Many Websites Lack Good Usability

While each of these elements appear to be obvious and logical, many websites on the World Wide Web have poor usability. In some cases the website is old and was designed when web browsers and HTML were less flexible and capable. In other cases the site may have been designed quickly and carelessly, or perhaps the original designer disregarded basic concepts of usability. Finally, there are many website designers who attempted to create an original and novel design for their sites; sometimes these unique designs ended up causing visitors to be confused and frustrated navigating the site.

There are a few core concepts and elements to website usability, and by understanding and implementing these concepts and elements, you can create or redesign your website to be more usable and appealing to your site visitors and customers.

Where Should I Begin?

The first step to measuring the usability of your website is to simply test it yourself. You may have already viewed your website hundreds or even thousands of times, but begin by setting that familiarity aside and visit your website with a fresh set of eyes. Pretend you are a potential customer who has found your website through a search engine. Is your website pleasing to view? Are the text and images formatted correctly and organized in a logical fashion? If you want to find a specific piece of information, such as your hours of operation or your pricing guide, are you able to quickly and easily find the links to that information?

Formatting and Architecture

You may have noticed that one of the fundamental concepts of usability is the formatting and architecture of your content. While it is true that modern websites often employ flashy graphics, multimedia and high-resolution images, the basic concept of the World Wide Web has not changed over the decades since its inception – it was designed to easily facilitate the sharing of information. Therefore, the proper structure, organization and presentation of your “information”, or content, is paramount to the user experience.

Standardized Themes

Many web development programs, CMS platforms, and blogging software have “themes”, or standardized and prepackaged website designs, included as a default design option. Almost all of these themes were designed using basic usability concepts and best practices, therefore most modern websites that employ these platforms are already user-friendly to a certain extent – even if the website was created quickly or haphazardly and with little to no regard for the design. For instance, the WordPress blogging software comes with a default theme called “Twenty Thirteen” for blogs. MediaWiki, the free and open source wiki software used to power Wikipedia, included four default “skins”, which allow anyone who sets up a wiki-style website to utilize the core Wikipedia user interface.

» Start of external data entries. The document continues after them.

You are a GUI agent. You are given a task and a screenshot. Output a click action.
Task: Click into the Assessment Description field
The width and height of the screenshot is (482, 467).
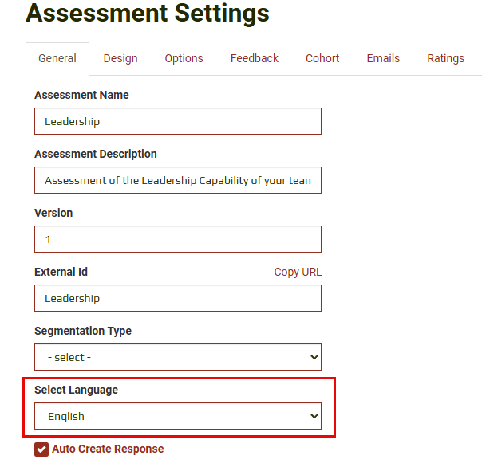point(178,180)
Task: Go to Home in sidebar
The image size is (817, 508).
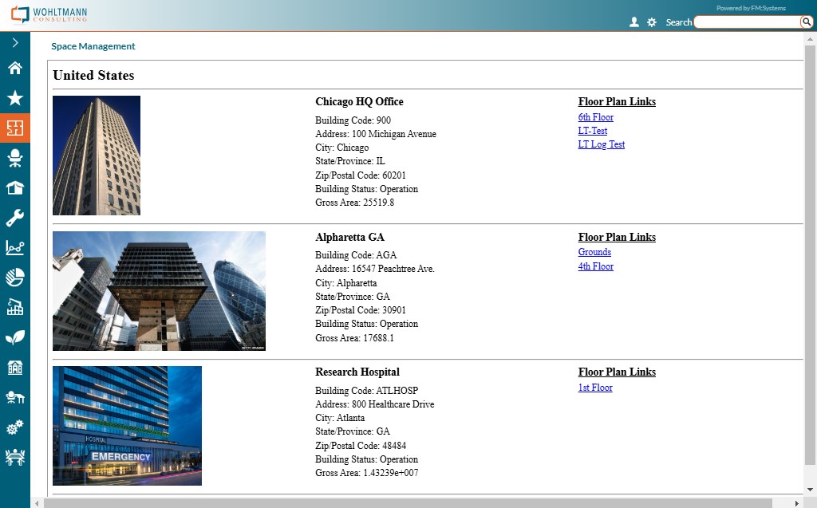Action: (15, 69)
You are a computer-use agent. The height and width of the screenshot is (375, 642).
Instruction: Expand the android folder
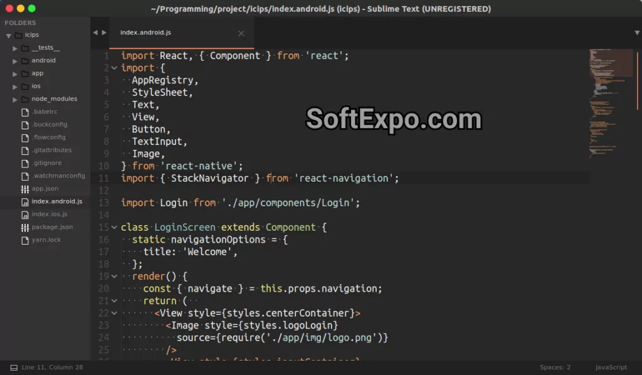point(14,60)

What Are Some Of The Other Factors Of A User-Friendly Website?

Some of the other factors of a user-friendly website include how accessible the website is to users on various platforms, including mobile visitors and those with disabilities who use special software to surf the Internet; how quickly the website loads; how easily the website redirects visitors who enter an incorrect URL address or who fill out a form incorrectly; how easy it is to scan content and glean important or highlighted information; and how “clean” the HTML, CSS and JavaScript markup and coding are on your website.

I’m Not Happy With My Website’s Usability. What Should I Do?

Before you attempt to make major changes to your website or scrap it completely and start over, it is important to determine if your website’s usability deficiencies are superficial or fundamental. If there are usability issues related to the design elements of your website, but the core content is well-organized and the basic coding of the website is clean and efficient, fixing the usability issues may be as simple as installing a new theme, or adding a new set of colors or tweaking the navigational elements of your existing design. However, if your website has fundamental usability issues, such as broken markup and code or disorganized content, you may need to completely overhaul your site. This may include transiting to a new CMS platform or blogging software or even deploying a completely new, professionally-designed website.